Saved data entries
┏━━

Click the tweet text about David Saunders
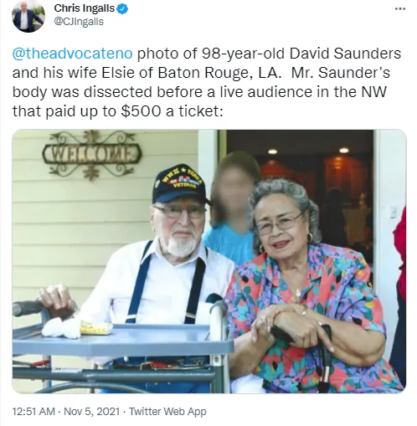417x426 pixels. click(207, 82)
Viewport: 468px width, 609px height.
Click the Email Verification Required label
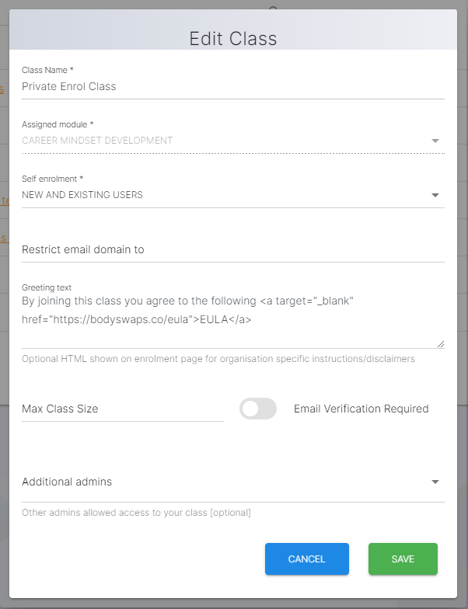tap(361, 409)
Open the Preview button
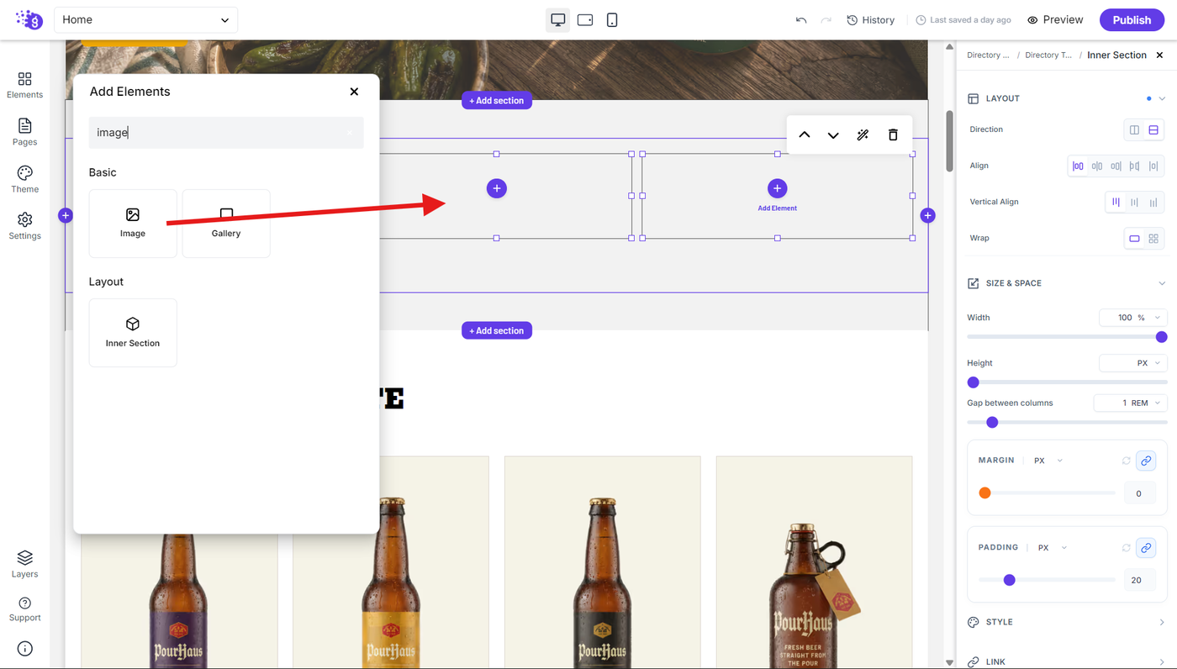 click(1055, 19)
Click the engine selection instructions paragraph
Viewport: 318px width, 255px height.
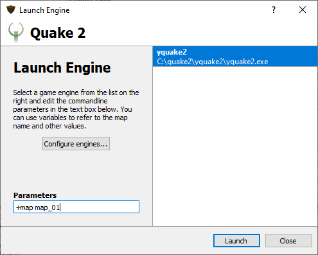click(x=76, y=109)
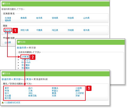
Task: Click warning icon beside バス路線対応状況
Action: point(3,103)
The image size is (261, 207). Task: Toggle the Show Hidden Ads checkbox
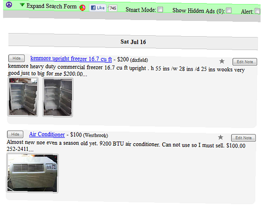229,10
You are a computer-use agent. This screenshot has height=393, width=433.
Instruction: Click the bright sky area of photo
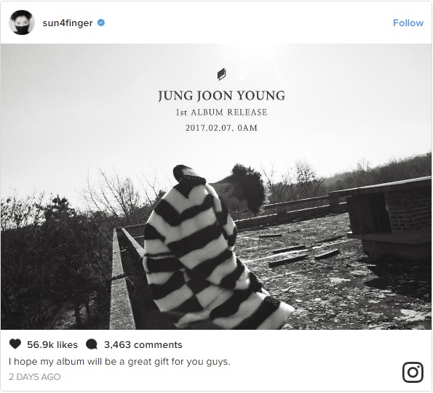[x=83, y=110]
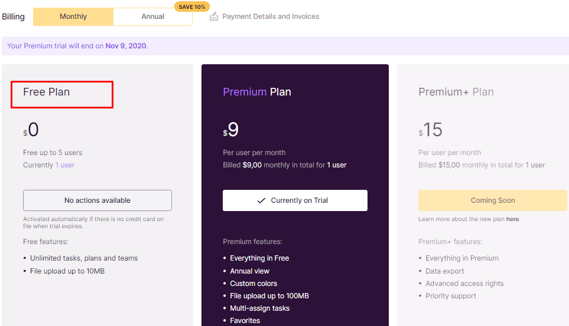569x326 pixels.
Task: Click the checkmark icon on the trial button
Action: point(261,200)
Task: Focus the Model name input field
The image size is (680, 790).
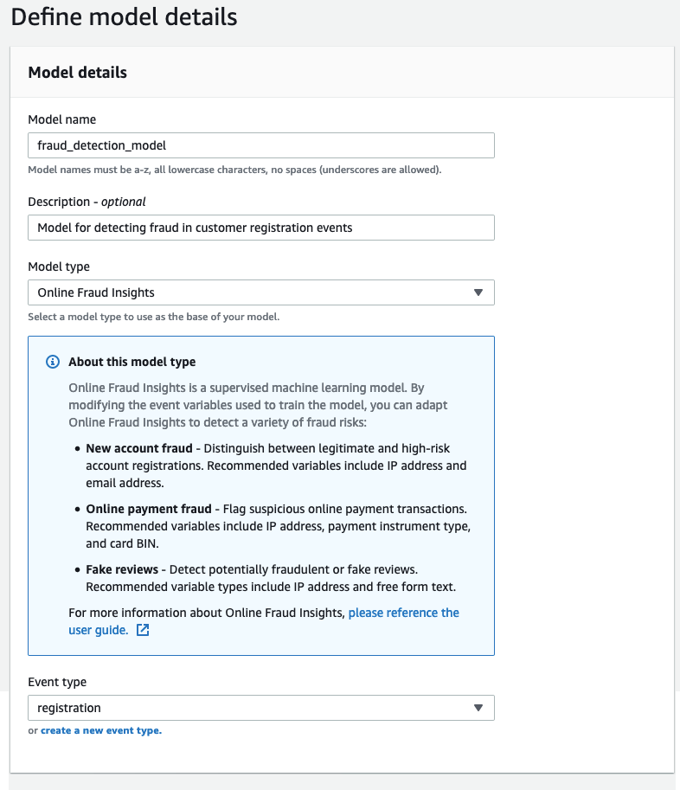Action: coord(260,145)
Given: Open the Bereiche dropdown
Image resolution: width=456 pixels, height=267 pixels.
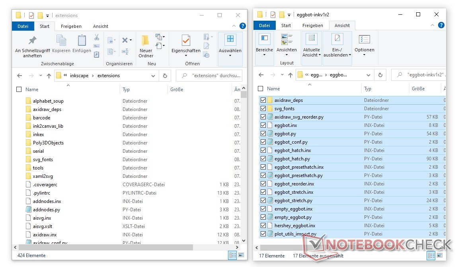Looking at the screenshot, I should (264, 55).
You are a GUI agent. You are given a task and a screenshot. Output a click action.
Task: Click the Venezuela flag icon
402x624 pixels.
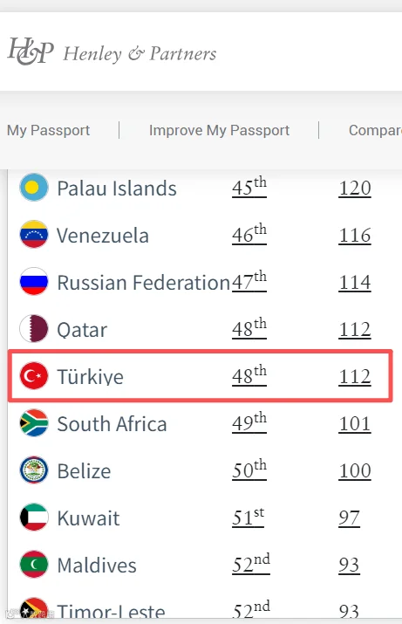(34, 235)
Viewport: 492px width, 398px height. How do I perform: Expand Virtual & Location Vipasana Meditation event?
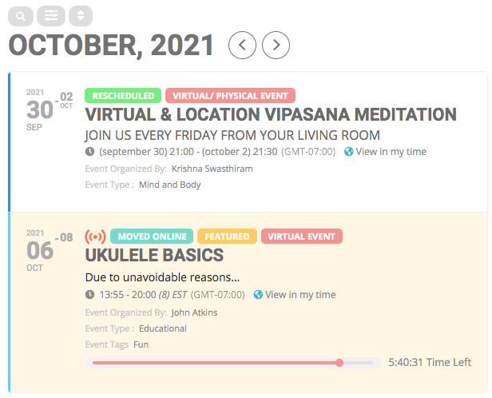coord(271,114)
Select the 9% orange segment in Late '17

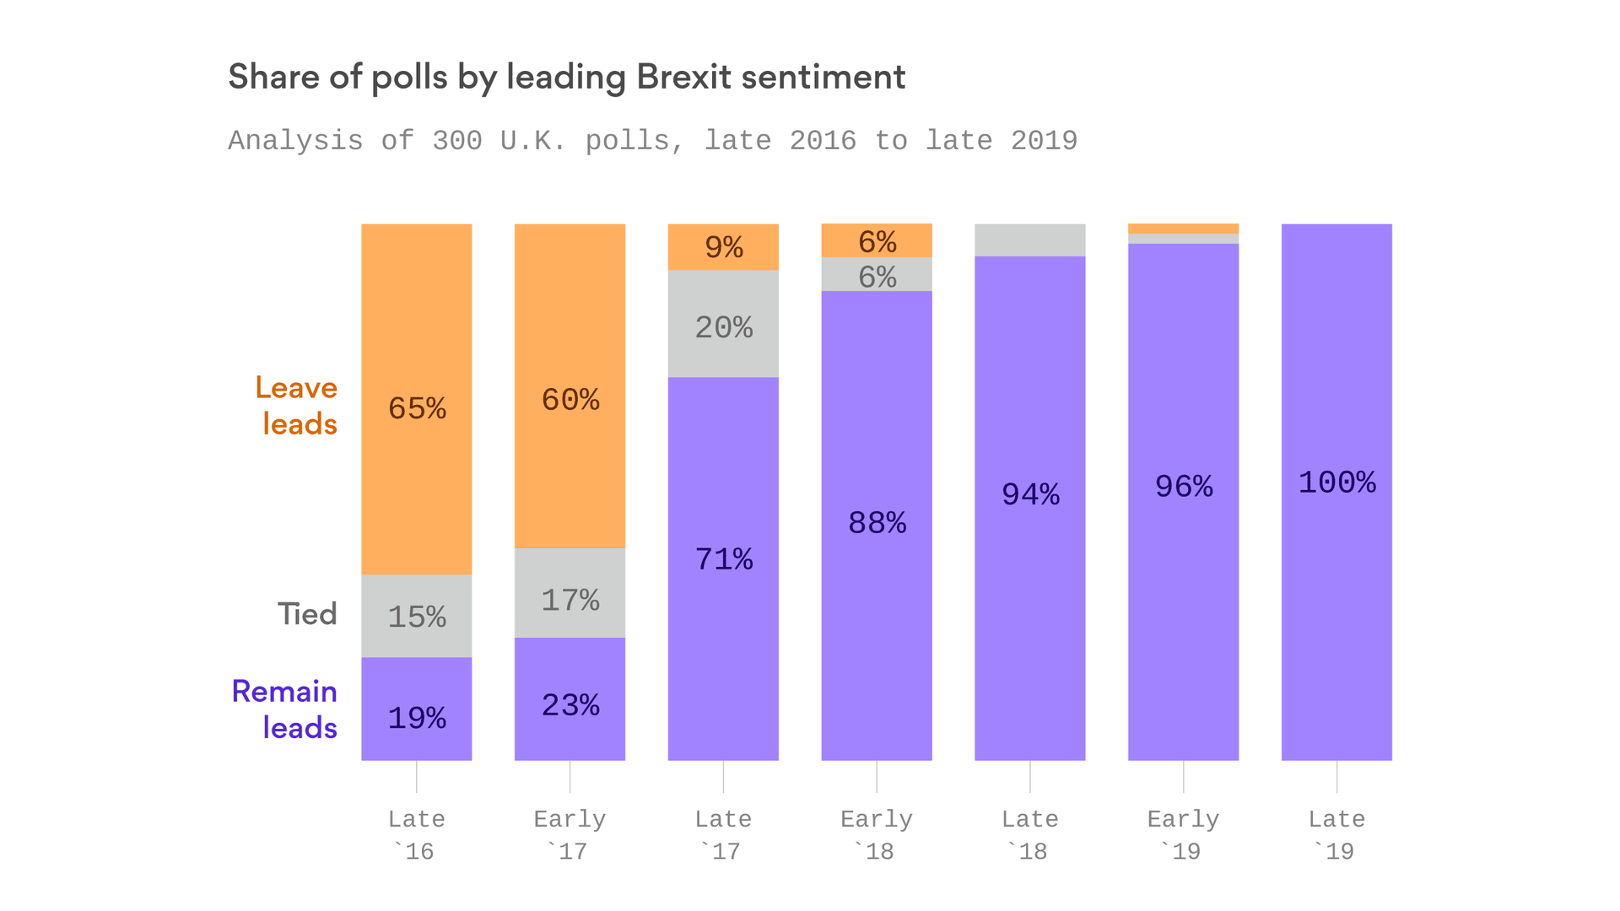point(723,246)
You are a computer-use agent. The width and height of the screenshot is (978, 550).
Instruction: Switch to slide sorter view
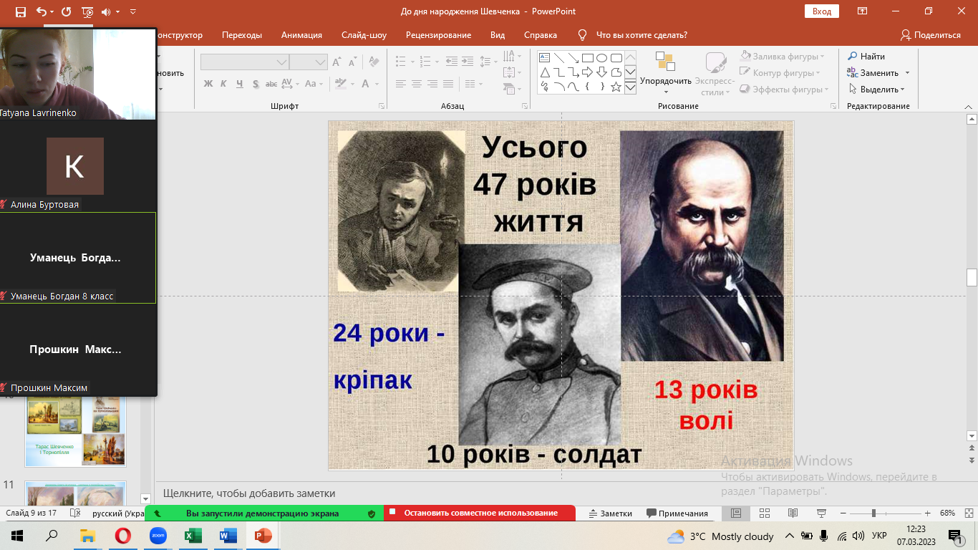[x=764, y=513]
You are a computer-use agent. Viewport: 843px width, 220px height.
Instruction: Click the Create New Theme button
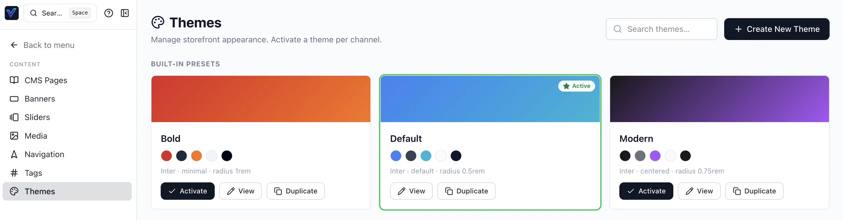[776, 29]
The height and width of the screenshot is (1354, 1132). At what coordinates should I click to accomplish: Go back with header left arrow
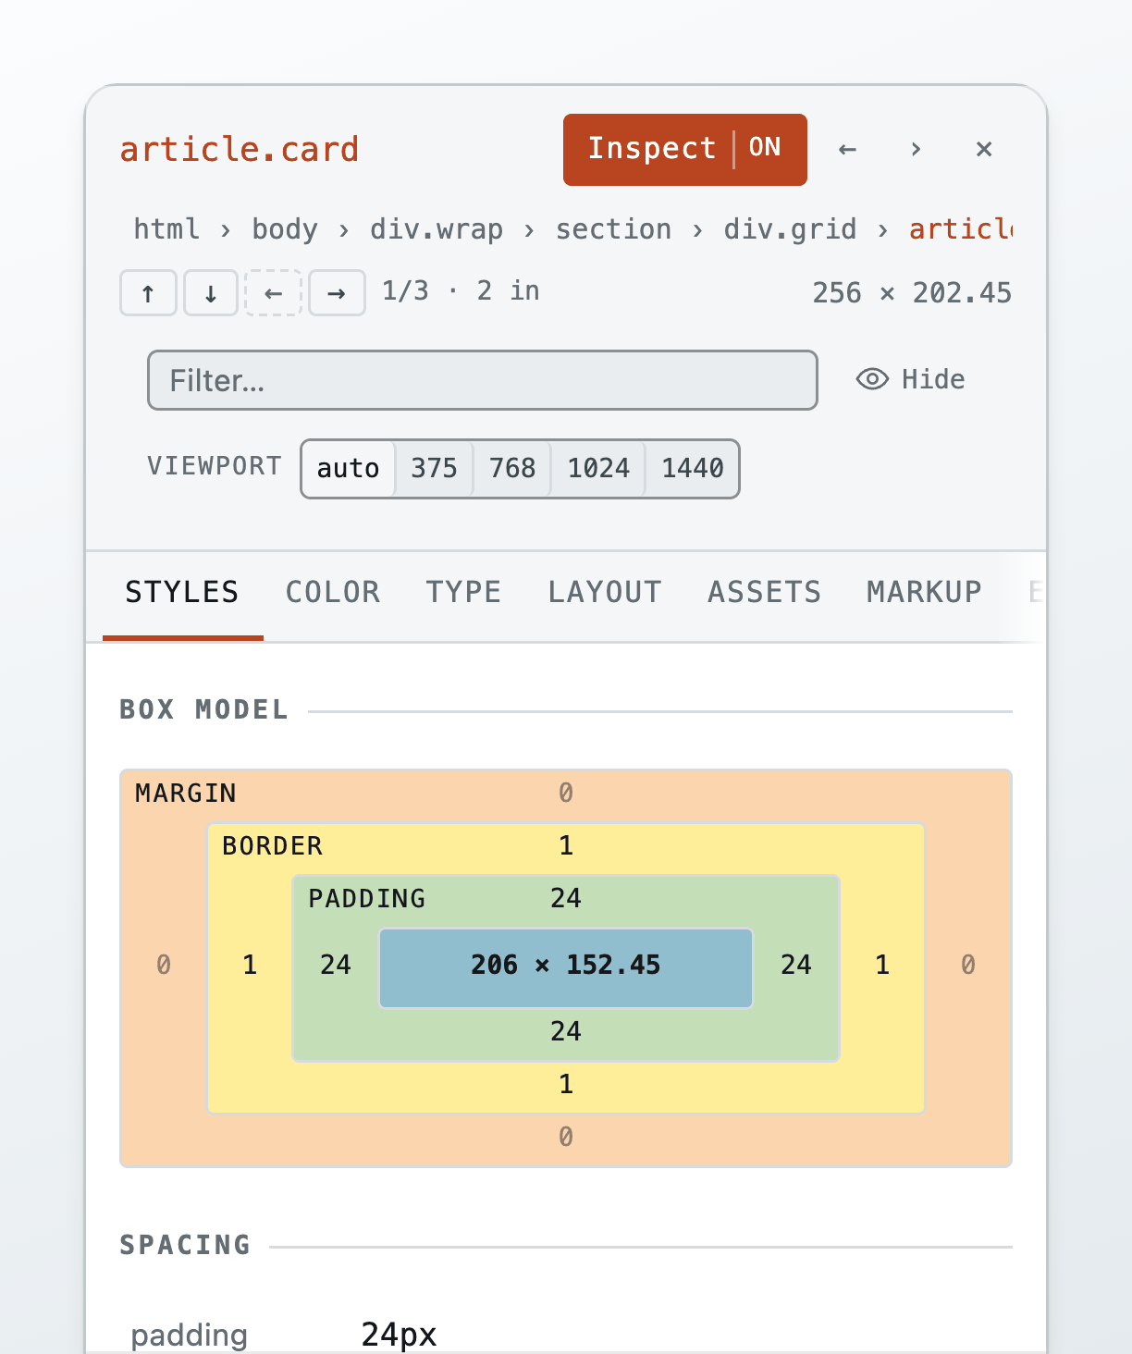point(847,149)
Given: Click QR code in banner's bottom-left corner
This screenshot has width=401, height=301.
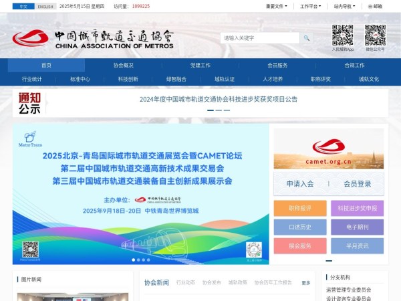Looking at the screenshot, I should click(x=30, y=249).
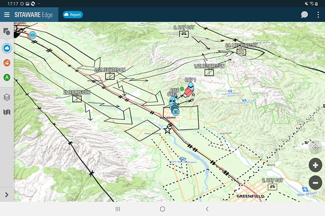This screenshot has width=325, height=216.
Task: Select the shapes drawing tool in sidebar
Action: 7,32

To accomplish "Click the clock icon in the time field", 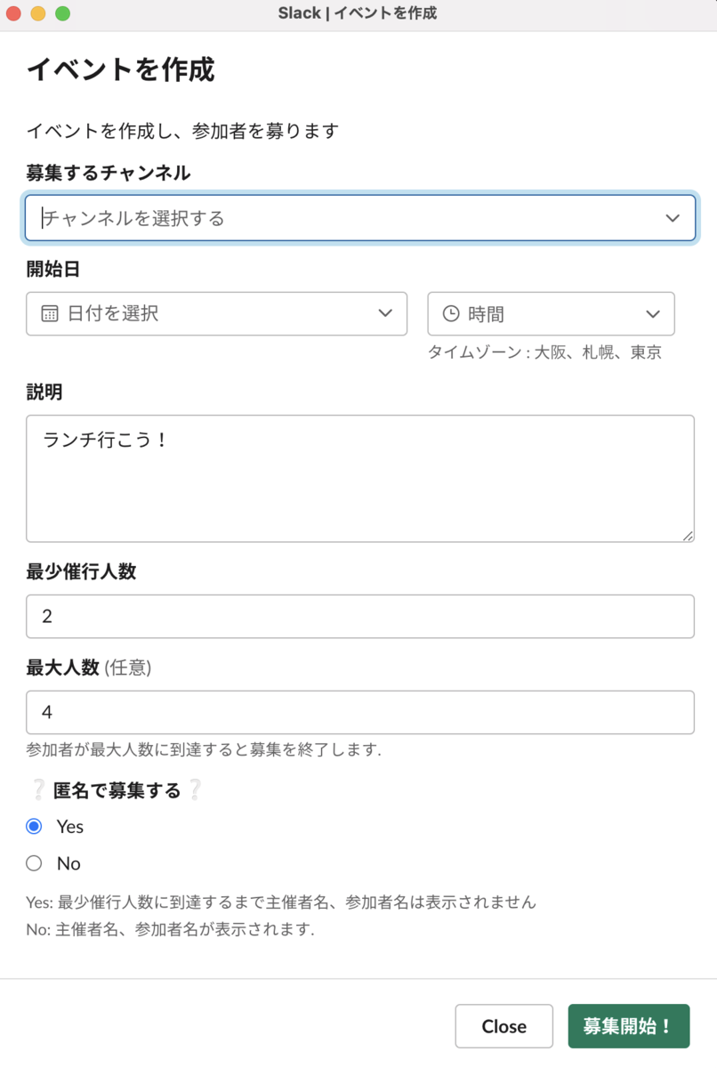I will coord(451,313).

┗━━

Using the data above, print only the lines starting at the one with "You are a GUI" and ending at the one with "Given: Click QR", exactly as they stand, minus the pictures.

TASK SOLUTION
You are a GUI agent. You are given a task and a screenshot. Output a click action.
Task: Click the Venezuela flag icon
402x624 pixels.
(34, 235)
Viewport: 492px width, 398px height. How do I perform: Expand Virtual & Location Vipasana Meditation event?
coord(271,114)
Select the 9% orange segment in Late '17

point(723,246)
You are a computer-use agent. The width and height of the screenshot is (978, 550).
Instruction: Switch to slide sorter view
[x=764, y=513]
You are a computer-use agent. Viewport: 843px width, 220px height.
Instruction: Click the Create New Theme button
[776, 29]
The height and width of the screenshot is (1354, 1132). At what coordinates should I click to accomplish: Go back with header left arrow
point(847,149)
Given: Click QR code in banner's bottom-left corner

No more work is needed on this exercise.